■ GIVEN RECORDS ■
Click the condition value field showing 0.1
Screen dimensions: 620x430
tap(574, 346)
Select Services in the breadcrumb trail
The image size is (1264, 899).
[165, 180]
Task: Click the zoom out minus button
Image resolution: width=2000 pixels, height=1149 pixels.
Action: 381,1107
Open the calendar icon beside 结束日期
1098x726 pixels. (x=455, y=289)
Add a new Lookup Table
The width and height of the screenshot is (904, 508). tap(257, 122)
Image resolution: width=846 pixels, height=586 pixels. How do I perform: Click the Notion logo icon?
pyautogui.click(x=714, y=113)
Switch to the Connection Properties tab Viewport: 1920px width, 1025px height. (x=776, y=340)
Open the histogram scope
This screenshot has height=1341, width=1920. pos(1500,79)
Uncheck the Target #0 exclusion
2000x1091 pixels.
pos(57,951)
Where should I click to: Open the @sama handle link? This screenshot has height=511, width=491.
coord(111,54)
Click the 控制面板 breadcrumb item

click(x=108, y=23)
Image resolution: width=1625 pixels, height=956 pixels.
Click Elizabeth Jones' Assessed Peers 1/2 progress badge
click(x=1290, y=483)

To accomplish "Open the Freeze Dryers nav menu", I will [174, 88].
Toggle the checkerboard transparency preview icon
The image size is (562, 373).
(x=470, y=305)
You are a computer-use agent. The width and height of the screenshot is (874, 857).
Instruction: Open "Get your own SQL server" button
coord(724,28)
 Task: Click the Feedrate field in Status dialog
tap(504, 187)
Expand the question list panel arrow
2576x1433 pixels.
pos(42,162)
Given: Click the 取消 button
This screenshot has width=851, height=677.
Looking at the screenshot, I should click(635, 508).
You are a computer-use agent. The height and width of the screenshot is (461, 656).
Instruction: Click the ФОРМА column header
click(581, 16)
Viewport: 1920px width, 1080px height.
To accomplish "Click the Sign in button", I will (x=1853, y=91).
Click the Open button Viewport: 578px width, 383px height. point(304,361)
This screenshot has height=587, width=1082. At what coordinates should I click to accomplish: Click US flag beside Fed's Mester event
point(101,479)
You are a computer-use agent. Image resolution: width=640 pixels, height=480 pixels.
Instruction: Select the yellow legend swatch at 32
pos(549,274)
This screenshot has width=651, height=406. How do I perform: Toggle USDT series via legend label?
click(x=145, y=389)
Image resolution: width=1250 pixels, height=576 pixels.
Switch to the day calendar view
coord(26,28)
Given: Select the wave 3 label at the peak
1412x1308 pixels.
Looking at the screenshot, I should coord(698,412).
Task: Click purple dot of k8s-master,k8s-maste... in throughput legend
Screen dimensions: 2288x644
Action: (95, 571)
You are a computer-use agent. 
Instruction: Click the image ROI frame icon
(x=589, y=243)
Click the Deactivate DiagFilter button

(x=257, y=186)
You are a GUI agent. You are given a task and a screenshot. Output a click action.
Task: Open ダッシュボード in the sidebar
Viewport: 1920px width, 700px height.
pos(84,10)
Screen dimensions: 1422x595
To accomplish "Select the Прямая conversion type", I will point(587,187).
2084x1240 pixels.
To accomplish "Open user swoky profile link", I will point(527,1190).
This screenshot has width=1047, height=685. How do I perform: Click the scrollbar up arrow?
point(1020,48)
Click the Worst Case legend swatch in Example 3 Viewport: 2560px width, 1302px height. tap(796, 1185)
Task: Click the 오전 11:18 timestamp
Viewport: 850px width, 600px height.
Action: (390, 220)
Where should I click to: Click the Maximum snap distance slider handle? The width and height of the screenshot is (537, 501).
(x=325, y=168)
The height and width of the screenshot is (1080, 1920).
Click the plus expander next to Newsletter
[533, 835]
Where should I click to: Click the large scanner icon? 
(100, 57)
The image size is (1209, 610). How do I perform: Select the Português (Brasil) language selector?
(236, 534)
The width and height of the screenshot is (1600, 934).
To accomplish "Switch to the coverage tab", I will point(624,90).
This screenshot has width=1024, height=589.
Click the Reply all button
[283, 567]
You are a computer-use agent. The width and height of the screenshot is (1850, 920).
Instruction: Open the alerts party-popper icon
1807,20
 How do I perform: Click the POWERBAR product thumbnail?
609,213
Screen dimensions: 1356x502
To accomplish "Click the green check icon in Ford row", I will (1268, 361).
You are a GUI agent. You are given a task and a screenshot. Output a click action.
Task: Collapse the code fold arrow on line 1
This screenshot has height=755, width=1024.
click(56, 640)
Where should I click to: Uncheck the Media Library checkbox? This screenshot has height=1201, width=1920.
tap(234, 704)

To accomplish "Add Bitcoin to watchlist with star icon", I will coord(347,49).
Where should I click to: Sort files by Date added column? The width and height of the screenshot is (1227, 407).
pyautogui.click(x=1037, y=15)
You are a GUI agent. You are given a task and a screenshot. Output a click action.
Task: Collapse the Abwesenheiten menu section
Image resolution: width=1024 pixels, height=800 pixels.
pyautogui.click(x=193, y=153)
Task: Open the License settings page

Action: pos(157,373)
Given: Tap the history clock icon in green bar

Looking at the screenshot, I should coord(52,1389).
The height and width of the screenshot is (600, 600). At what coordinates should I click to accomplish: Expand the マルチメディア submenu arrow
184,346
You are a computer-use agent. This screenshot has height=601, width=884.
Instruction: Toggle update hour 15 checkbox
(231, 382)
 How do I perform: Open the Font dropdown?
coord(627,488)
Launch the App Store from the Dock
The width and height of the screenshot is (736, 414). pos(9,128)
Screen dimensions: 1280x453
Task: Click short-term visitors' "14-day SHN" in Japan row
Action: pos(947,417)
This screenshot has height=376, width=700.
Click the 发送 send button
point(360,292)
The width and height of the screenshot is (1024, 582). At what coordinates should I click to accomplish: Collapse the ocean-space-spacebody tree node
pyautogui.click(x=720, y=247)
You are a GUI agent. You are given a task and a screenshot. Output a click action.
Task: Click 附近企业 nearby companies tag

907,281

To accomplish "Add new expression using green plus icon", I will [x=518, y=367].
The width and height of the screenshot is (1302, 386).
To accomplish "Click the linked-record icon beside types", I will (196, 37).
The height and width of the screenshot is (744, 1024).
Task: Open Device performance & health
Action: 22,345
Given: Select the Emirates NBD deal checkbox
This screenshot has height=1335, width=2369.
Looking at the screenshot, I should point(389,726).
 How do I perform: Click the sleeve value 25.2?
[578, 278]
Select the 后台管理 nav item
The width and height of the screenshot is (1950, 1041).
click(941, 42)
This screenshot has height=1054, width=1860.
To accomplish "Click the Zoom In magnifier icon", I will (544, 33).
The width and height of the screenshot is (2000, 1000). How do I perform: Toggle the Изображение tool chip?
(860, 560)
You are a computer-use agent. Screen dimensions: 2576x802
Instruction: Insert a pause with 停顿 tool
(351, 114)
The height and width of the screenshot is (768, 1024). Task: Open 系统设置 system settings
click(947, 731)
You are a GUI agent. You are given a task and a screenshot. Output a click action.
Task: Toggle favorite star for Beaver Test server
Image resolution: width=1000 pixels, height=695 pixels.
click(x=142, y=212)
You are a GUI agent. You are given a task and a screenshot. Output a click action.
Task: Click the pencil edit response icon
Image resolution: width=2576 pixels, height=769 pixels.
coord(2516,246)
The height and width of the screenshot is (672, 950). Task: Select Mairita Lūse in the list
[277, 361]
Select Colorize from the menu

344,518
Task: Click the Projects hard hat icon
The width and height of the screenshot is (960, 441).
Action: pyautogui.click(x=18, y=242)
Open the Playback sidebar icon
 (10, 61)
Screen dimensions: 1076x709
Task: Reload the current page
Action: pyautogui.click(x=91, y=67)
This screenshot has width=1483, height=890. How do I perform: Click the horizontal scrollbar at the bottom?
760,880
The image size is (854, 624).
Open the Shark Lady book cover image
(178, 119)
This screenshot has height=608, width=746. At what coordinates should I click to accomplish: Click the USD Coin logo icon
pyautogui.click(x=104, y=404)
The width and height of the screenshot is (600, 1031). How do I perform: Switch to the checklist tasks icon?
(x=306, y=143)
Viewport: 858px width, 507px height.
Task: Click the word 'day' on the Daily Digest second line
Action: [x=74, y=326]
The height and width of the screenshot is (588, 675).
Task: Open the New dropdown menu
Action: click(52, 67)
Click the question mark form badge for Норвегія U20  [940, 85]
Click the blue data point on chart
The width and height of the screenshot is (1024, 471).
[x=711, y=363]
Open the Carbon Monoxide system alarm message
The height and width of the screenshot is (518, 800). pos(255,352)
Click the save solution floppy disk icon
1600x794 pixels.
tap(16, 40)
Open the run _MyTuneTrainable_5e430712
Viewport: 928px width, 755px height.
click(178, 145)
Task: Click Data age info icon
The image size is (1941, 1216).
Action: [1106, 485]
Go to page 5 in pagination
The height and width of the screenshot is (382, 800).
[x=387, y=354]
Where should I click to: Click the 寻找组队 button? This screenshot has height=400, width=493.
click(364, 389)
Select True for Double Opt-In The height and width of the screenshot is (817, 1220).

■ TASK REQUIREMENTS ■
Output the lines exactly as they appear in the entries above, starting with the line that contains "The width and height of the screenshot is (1024, 582)." and going on through the line that contains "will [x=518, y=367].".

■ SOLUTION FOR THIS EXERCISE ■
The width and height of the screenshot is (1024, 582). At what coordinates should I click to accomplish: Collapse the ocean-space-spacebody tree node
pyautogui.click(x=720, y=247)
You are a GUI agent. You are given a task and a screenshot. Output a click action.
Task: Click 附近企业 nearby companies tag

907,281

To accomplish "Add new expression using green plus icon", I will [x=518, y=367].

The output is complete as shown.